I suspect you'll remember me fasting when you're thinking back on your childhood.  I fasted often for both medical and prayer purposes.  At some point, you may decide to try it yourself.  I want to be able to help you enjoy the benefits of this lifestyle while avoiding the mental and physical pitfalls.
This letter isn't medical advice.  You need a doctor* to give you the green light and support you in your fasting goals.  
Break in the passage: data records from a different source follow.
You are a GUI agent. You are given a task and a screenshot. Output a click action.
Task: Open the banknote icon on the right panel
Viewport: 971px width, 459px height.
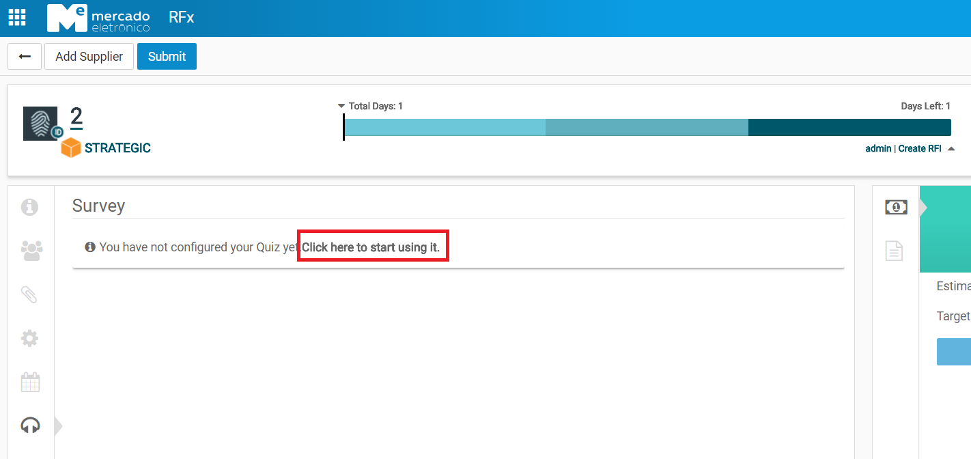point(895,206)

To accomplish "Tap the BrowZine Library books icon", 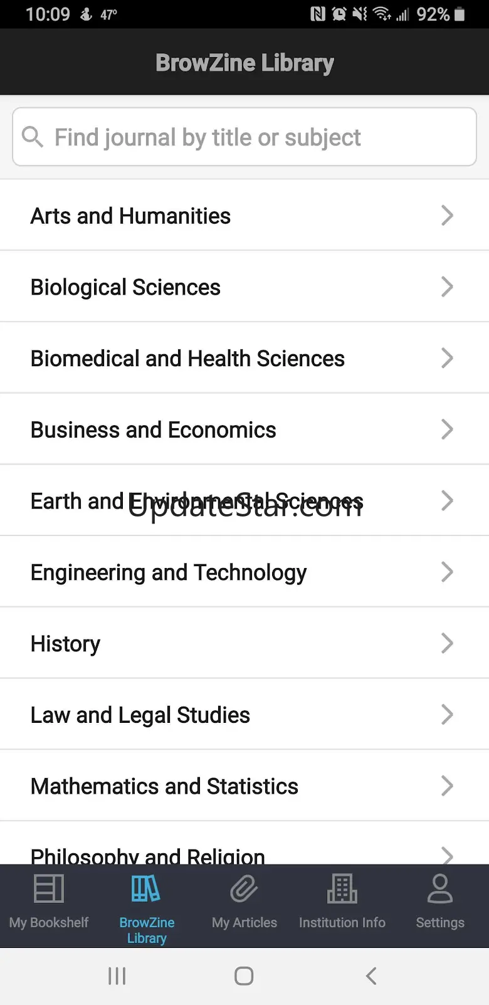I will click(146, 888).
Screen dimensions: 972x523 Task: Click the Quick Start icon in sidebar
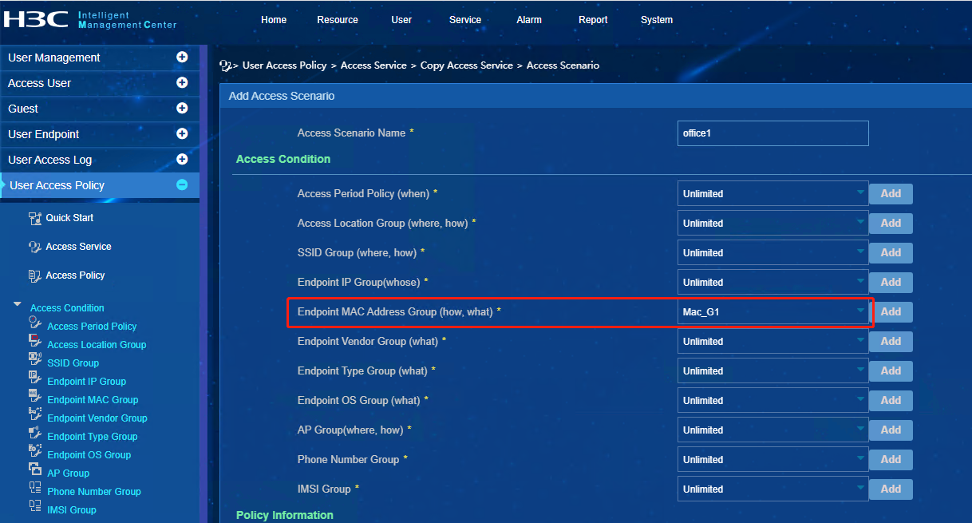[34, 218]
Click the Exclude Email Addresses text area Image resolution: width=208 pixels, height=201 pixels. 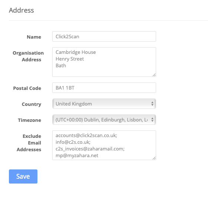point(104,145)
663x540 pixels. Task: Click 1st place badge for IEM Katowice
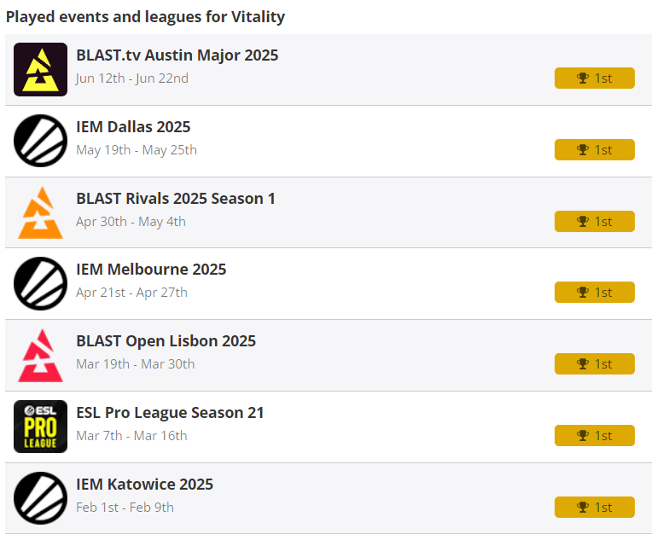594,508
Summary: I have chosen a fasting lifestyle. Short fasts are a regular part of my personal fitness. I do not fast longer than 5 days unless a serious medical condition known to respond to fasting is present.

  • I fast from 12 -17 hours daily when I am on plan.  
  • I incorporate a 24 hour fast once a month for prayer or mental health
  • A couple of times a year I fast for 36 hours to return to a clean eating plan.  
  • If I get a head cold that moves to my sinuses, or a run of bad blood pressure numbers, I fast for 72 hours to 5 days. Days 2 and 3 are miserable. 
  • On the rare occasion I have a more serious medical issue, I will fast longer using the "hopscotch" method.  If I fast longer than 5 days, I experience hair loss and immense hunger/cravings during refeeding.
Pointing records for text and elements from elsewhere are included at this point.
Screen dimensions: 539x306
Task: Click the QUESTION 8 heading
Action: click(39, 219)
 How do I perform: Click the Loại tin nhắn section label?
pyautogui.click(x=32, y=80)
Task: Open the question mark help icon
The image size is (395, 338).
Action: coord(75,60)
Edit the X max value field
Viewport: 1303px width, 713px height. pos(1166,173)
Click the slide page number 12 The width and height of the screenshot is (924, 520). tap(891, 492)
1. The weight normalizing fast:  Fasting between meals and 12 hours overnight.

You've been on and off the No-S diet throughout your teens, so you're familiar with this protocol.  If you want a refresher, pop over to this letter.  No S isn't a quick fix.  It's learning to say "no" to seconds, snacks, and sweets most of the time. We only drank water between meals. Followed consistently, your weight will normalize AND stay off.  Fasting between meals and at least 12 hours overnight yields dozens of medical benefits, including higher HGH levels, reduced inflammation, and more energy.  This simple diet was how most people ate prior to 1970.
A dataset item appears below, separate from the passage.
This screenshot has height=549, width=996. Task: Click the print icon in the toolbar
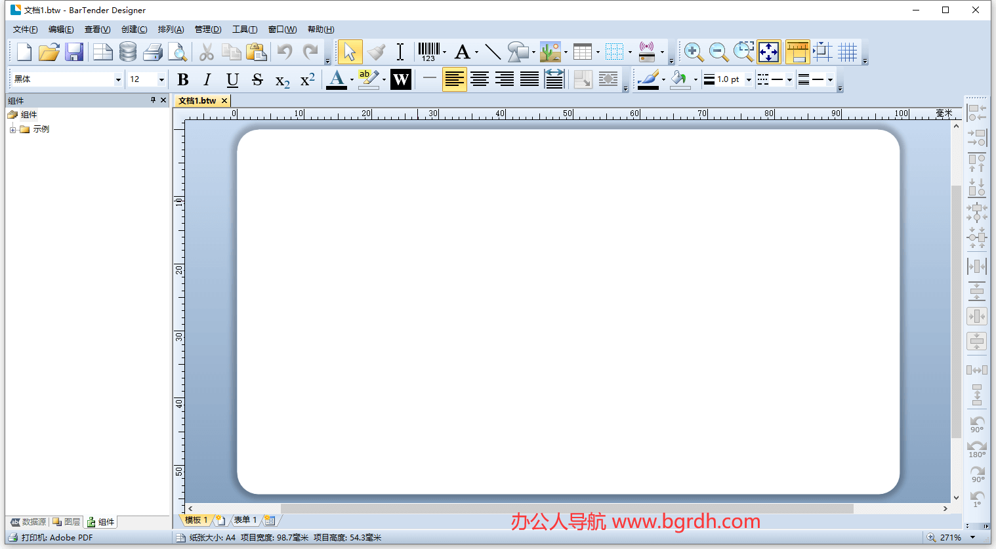(x=153, y=52)
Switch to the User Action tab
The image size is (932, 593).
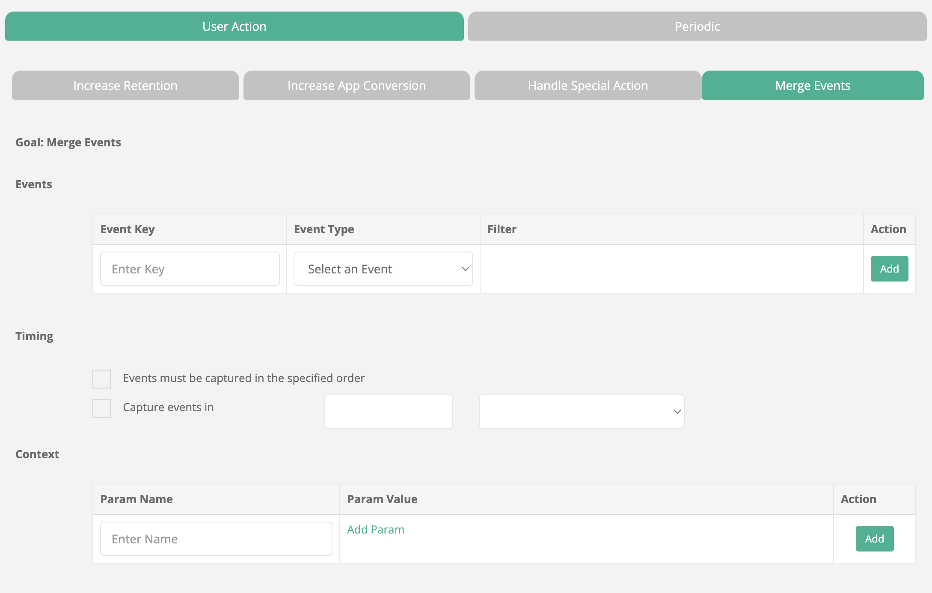tap(234, 27)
2. The weight loss fast: 17-18 hours

If you've put on more than a few pounds, consider fasting at least 17 hours a day until your weight is within your goal range.  Based on my research, the popular 16:8 fast falls just an hour shy of some awesome medical benefits from autophagy.
  • A 17-hour fast can either begin after lunch and run through breakfast the following morning or begin after dinner and run through lunchtime the following day.  Sleeping for 7-8 hours of the fast helps keep the discomfort to a minimum.
  • I only take water during this fast.
  • As an added benefit, a 17-18 hour fast promotes anti-aging, provides an immune system boost, and aids in cancer prevention.  
  • The food eaten during the window should be high quality.  The eating window isn't an invitation to eat an entire pizza or hit the drive-thru.  Generally speaking, you should enjoy two moderate "No S" meals during the allotted time. 
  • The 17-hour diet is the only fasting I now use long-term for weight loss purposes.  Fasting longer than 17 hours consistently causes fatigue, hair loss, and a rebound gain for me.
3. The Brain/Gut Fast:  24 hours (Also called "OMAD", or One Meal a Day, if used long-term.)
This amazing fast is one of the easiest ways to heal depression/anxiety, give mental clarity, or heal any intestinal/autoimmune/swelling/bloating issues. I try to incorporate this fast into my eating plan at least once a month.
  • Fasting from dinner to dinner is easiest for me, but any 24-hour window works. 
  • Only take water during the fast. Tea, coffee, or diet drinks often promote hunger pangs for me.
  • I use this fast for prayer and mental health purposes most of the time.  
  • OMAD, or "one meal a day", protocol is a favorite of the fast weight loss community.  I was never able to consistently keep this diet because of Dad's unpredictable schedule. I also experienced hair loss using this diet strategy long-term. 
  • I had great results all through high school and college with a variation of this diet that permitted keto meals for 2 meals a day and a carb-rich meal for the third.  
4. The Reset Button Fast: 36 Hours (Also called the EOD diet when used long-term.)
I use this fast -- only water after supper on day 1 to breakfast on day 3--to reset my eating or start a new diet once or twice a year.  Most of the time, fasting for 36 hours depletes my body of excess sugar stores, sheds my water weight, and gives me the ability to eat clean, healthy food without cravings.  It also improves insulin sensitivity, an important factor in weight management.  While you will experience waves of hunger pangs, you avoid the "keto flu" with this shorter fast.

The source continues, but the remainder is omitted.